Sajjad Mehmood

Personal information
- Full name: Sajjad Mehmood Khan
- Place of birth: Rawalpindi, Pakistan

Managerial career
- Years: Team
- 2006–2010: Khan Research Laboratories
- 2008: Pakistan (assistant)
- 2011: Pakistan U16
- 2011–2015: KRL (assistant)
- 2013: Pakistan U16
- 2015–2021: Khan Research Laboratories
- 2018: Pakistan (assistant)
- 2023: Pakistan U16
- 2024: Pakistan U17

= Sajjad Mehmood =

Pakistani football manager

Sajjad Mehmood Khan (سجاد محمود خان) is a Pakistani football manager. He is best known for his long association with Khan Research Laboratories, where he won multiple national titles across two spells as head coach, and for leading Pakistan national youth teams, including Pakistan's first SAFF U-16 Championship triumph in 2011.

==Career==
In 2006, Mehmood represented KRL as one of the attendees for the AFC B Certificate course in Lahore. In 2007, he was member of the coaching staff of Pakistan under-19 team. In 2008, he served as assistant coach of the Pakistan national team under Akhtar Mohiuddin for the 2008 SAFF Championship.

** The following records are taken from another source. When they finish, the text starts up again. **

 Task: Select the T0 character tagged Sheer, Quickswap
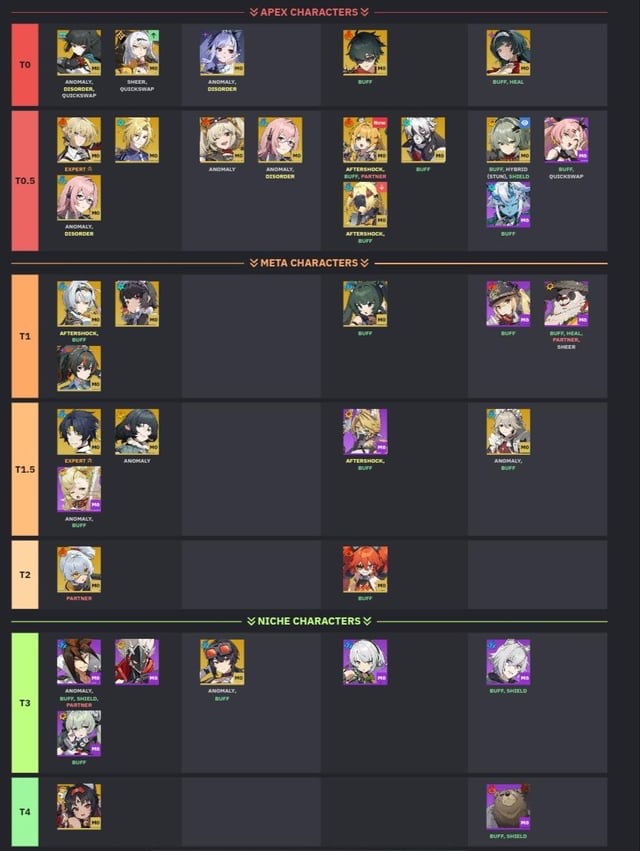pos(137,53)
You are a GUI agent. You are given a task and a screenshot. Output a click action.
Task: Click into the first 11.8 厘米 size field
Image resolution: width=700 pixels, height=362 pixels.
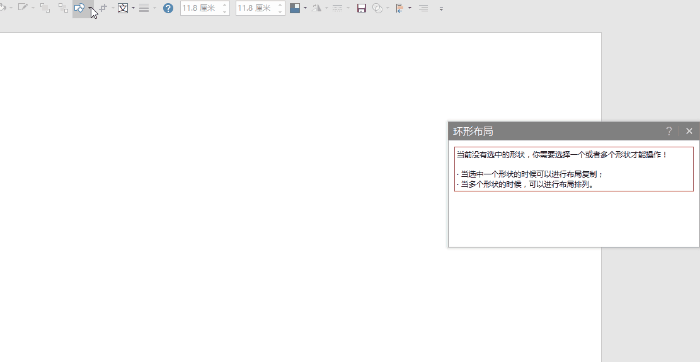[x=200, y=8]
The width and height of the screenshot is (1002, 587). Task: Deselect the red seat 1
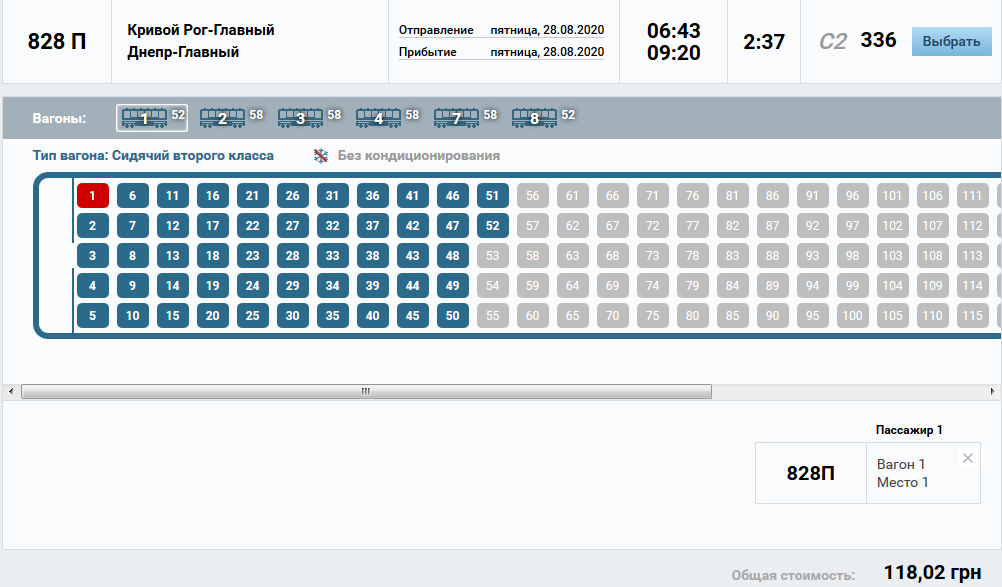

Under Mehmood, KRL won its first ever Pakistan Premier League title in 2009, and also captured the 2009 National Football Challenge Cup.

In July 2011 Mehmood was appointed head coach of Pakistan U-16 for the inaugural 2011 SAFF U-16 Championship in Nepal. Pakistan defeated India 2–1 in the final to win the title.

KRL hired Tariq Lutfi in April 2011, with Mehmood becoming assistant coach of the side. He also returned to lead Pakistan U-16 at the 2013 SAFF U-16 Championship.

After Lutfi's departure, Mehmood was again promoted from assistant to head coach. He promptly won the 2015 NBP National Challenge Cup, then retained the 2016 Pakistan Football Federation Cup, and later steered KRL to the 2018–19 Pakistan Premier League, a record fifth for the club.

In April 2018, he was appointed Director Competitions of the Pakistan Football Federation while serving as Pakistan national team assistant coach. He later resigned from the competitions role in November 2018.

He served again as head coach of youth team at the 2023 SAFF U-16 Championship, and then the 2024 SAFF U-17 Championship.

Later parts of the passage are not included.